Written by Subject: Economy - Economics USA

The S&A Digest
 
 
Goldsmith comment: Last week, President Obama agreed to extend the Bush administration's tax cuts for two years. He also decreased the estate tax to 35% from 55% (effective January 1, 2011). So, while the government is ramping up its money spending, it's also limiting its ability to collect funds (After all... we know austerity measures aren't in the cards). What does this mean for our nation? None of it matters, according to Porter, because there's only one way for this situation to end. Read on to find out how...

Sean Goldsmith: At this point, most people expect the government to raise taxes because we know they're not going to cut spending. But recently, we see they're actually going to extend Bush's tax cuts for two more years, and they're actually making the estate-tax more lax. So we have less money coming in the door. Meanwhile, we're still printing tons and tons of cash. It just seems like a downward spiral.

Porter Stansberry: Well, it is a democracy, and there is no interest group that's going to organize to have less government benefits and higher taxes. So this is the way democracies always go, and this is why creditors shouldn't lend money to democracies. You're guaranteed to get your face ripped off because no one's going to ever pay back these debts. It's just a fact.

So if we're not going to pay them back anyway, why are we going through the charade of this massive inflation? Why don't we just have a real default, reorganize the debts based on our ability to actually pay, and get our economy moving in the right direction again?

SG: It's political suicide.

PS: I don't think it necessarily is, but I'm certainly no political expert. I think the political suicide is the track we're on right now because we're heading into a complete collapse of the U.S. dollar and the U.S. economy. Think about the consequences.
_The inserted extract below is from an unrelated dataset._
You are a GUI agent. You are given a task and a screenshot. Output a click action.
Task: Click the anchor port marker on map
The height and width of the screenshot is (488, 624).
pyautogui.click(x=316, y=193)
SG: But that's political suicide for the next guys.

PS: Yes, it's a political suicide that we just kick the can down the road a little bit. But think about this: 40 million people in the United States are on food stamps, and if agricultural prices double or triple – and it's already underway – how are you going to feed all those people? So we're going to borrow more money to feed those people. If you borrow more money and print more money, inflation's going to get worse. So we will borrow and print more money.

The whole thing will completely fall apart, and everyone knows this. This is not like some super-secret thing that no one can figure out. This has happened time and time and time again in history. It mostly happened in democracies, and it's always happened for a simple reason: The politicians couldn't be straight with the people.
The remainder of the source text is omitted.